Biographical details
- Born: April 16, 1895 Skarboszewo, Poland
- Died: November 24, 1978 (aged 83) Alamo Heights, Texas, U.S.

Playing career

Football
- 1918–1921: New Hampshire
- 1925: Providence Steam Roller
- 1926: Brooklyn Lions
- Position: Back

Coaching career (HC unless noted)

Football
- 1927–1930: NYU (assistant)
- 1931: Norwich

Basketball
- 1935–1936: Brooklyn

Head coaching record
- Overall: 1–6 (football) 18–9 (basketball)

= Dutch Connor =

American football player and sports coach (1895–1978)
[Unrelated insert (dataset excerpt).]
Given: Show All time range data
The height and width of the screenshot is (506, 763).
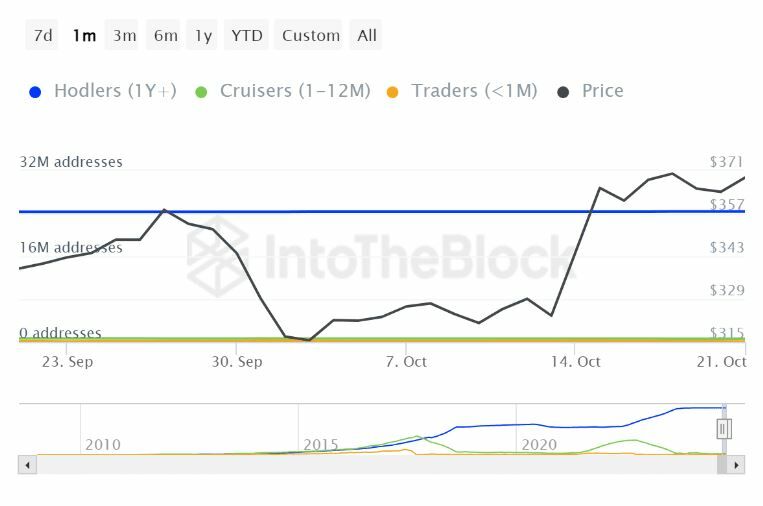Looking at the screenshot, I should (x=367, y=35).
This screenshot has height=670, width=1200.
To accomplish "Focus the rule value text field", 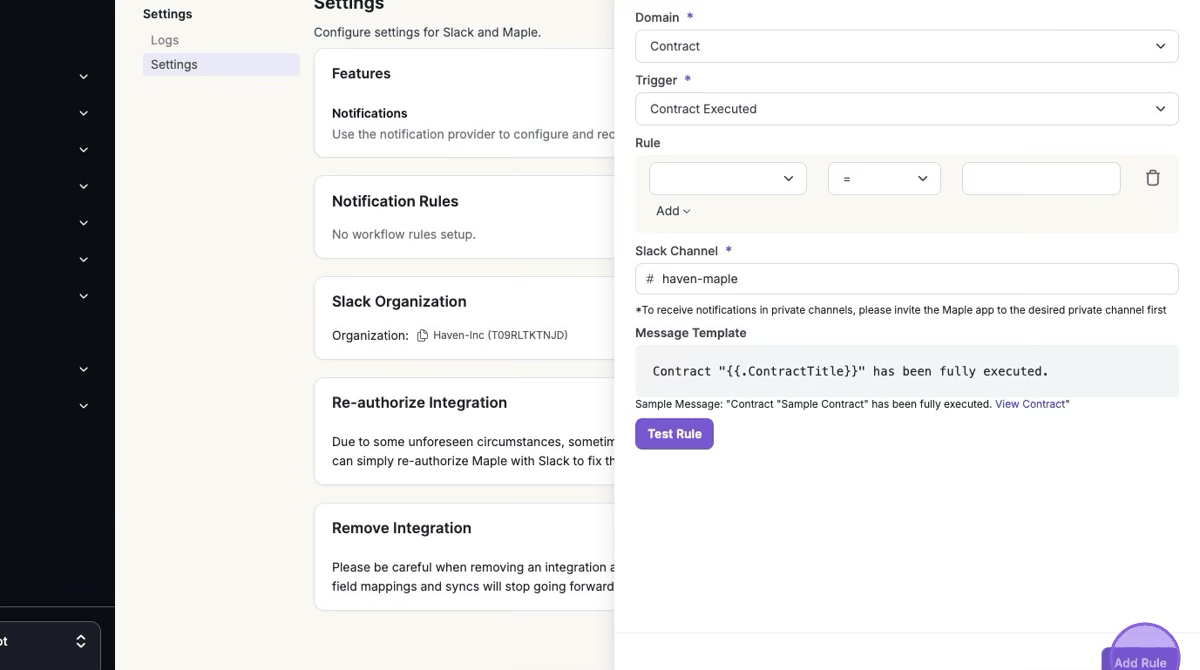I will [x=1040, y=179].
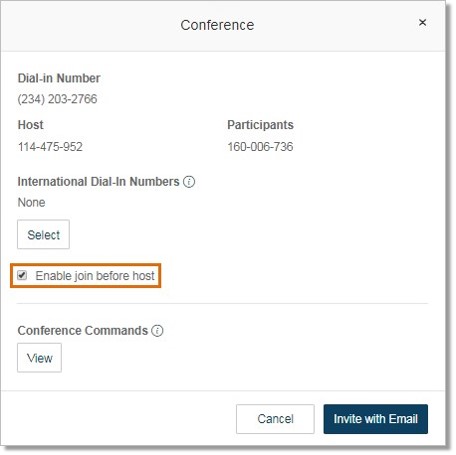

Stafford Joseph "Dutch" Connor (April 16, 1895 – November 24, 1978) was an American football player and coach of football and basketball. He played professionally in the National Football League (NFL) with the Providence Steam Roller in 1925 and the Brooklyn Lions in 1926. Connor served as the head football coach at Norwich University from in 1931. He was also the head men's basketball coach at Brooklyn College during the 1935–36 season.

Prior to his professional career, Connor played college football at New Hampshire College of Agriculture and the Mechanic Arts in Durham, New Hampshire, for the 1918 through 1921 seasons. The school became the University of New Hampshire in 1923, with its football team later known as the New Hampshire Wildcats. Connor was captain of the 1921 team. He was an inaugural member of the UNH Wildcats Hall of Fame in 1982.

During World War II, Connor served in the United States Navy from February 1943 through November 1945. Before enlisting in the Navy, he was a teacher at Spaulding High School in Rochester, New Hampshire.